Pedestrians in town for the monthlong Haunted Happenings festival can access a free audio tour of the 1729 Crowninshield-Bentley House, owned by the Peabody Essex Museum (PEM), by scanning a QR code posted on the fence. The service is part of the museum’s PEM Walks series, which launched in 2021 and offers “audio postcards” of buildings within the museum’s collection.
The Georgian-style home, on the National Register of Historic Places, was built for fish merchant and ship captain John Crowninshield, says Steven Mallory, PEM’s manager of historic structures, during the 6 minute and 53 second audio tour. Crowninshield was the son of a German physician who arrived in Salem in 1684.
The house originally stood a block away on the curb, Mallory says, and was moved to its current location on the museum’s campus in 1959. Salem was a major maritime economy in the 18th century, and Crowninshield was a successful captain as evidenced by the quality architecture of his house, he says.
After Crowninshield died at sea in 1766, the house passed to his widow and son, according to Mallory. In 1774, they both died within weeks of each other, so his son’s widow supported herself by renting rooms out for the next 35 years. A renter at the house, the Reverend William Bentley, lived in two rooms on the second floor from 1794 until his death in 1819.
Bentley, described by Mallory as “a collector of curiosities,” was a founding member of the East India Marine Society in Salem, established in 1799, which was an organization of Salem captains who collected objects as they sailed around the world and started the oldest collecting museum in America.
Bentley’s library of 4,000 volumes was “the largest in America at the time,” says Mallory. But he collected more than books.
Some of the curiosities Bentley accumulated in his rooms, according to Mallory, included a gigantic clamshell, historic prints, a palm branch and coconut, sculptures, busts, an armadillo skeleton, bottles with snakes and lizards, and a human skull. There is a complete list of Bentley’s possessions on exhibit in the house.
Bentley’s rooms were densely packed “in what appears to have been nearly a hoarding situation,” Mallory says.
The reverend’s diary, which he kept for decades, is now an “incredible historic document” that details the weather, news, “gossipy tidbits from Salem residents,” and more, according to Mallory.
The house also has a direct connection to the history of slavery in America, says Mallory, because a slave family lived on the third floor. They were legally freed in 1783 when slavery was abolished in Massachusetts, he says.
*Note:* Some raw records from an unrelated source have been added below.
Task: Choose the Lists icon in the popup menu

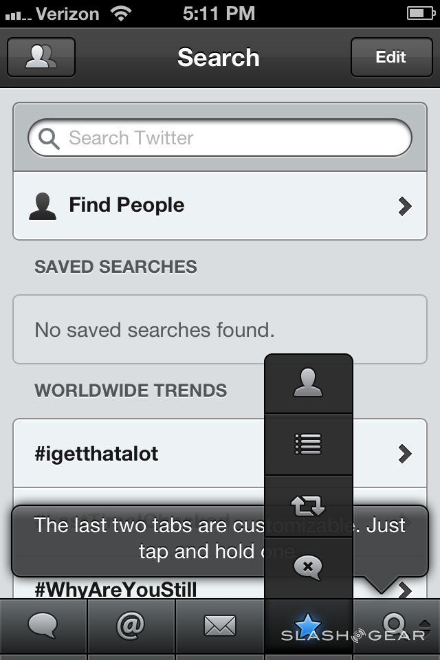Action: click(308, 445)
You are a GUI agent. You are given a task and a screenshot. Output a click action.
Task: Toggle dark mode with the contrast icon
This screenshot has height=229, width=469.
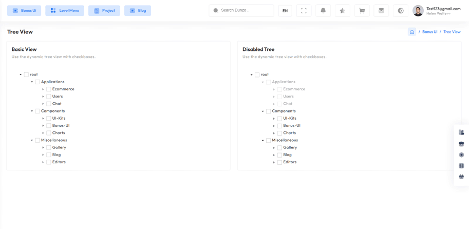pyautogui.click(x=401, y=10)
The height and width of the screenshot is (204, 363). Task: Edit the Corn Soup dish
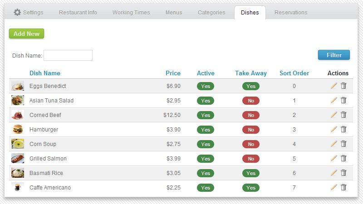click(x=334, y=144)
“Unlike the south, studies of New England slavery suggests that many enslaved people were more likely to live in the house with the family than in separate quarters,” Mallory says.
The house is open for tours from June to October.
Editor’s note: In the coming months, Boston.com will be featuring historical sites around Greater Boston as chosen by staff and suggested by readers. Enter your suggestion in the form below.
Kristi Palma is the travel writer for Boston.com, focusing on the six New England states. She covers airlines, hotels, and things to do across Boston and New England. She is the author of the award-winning Scenic Six, a weekly travel newsletter.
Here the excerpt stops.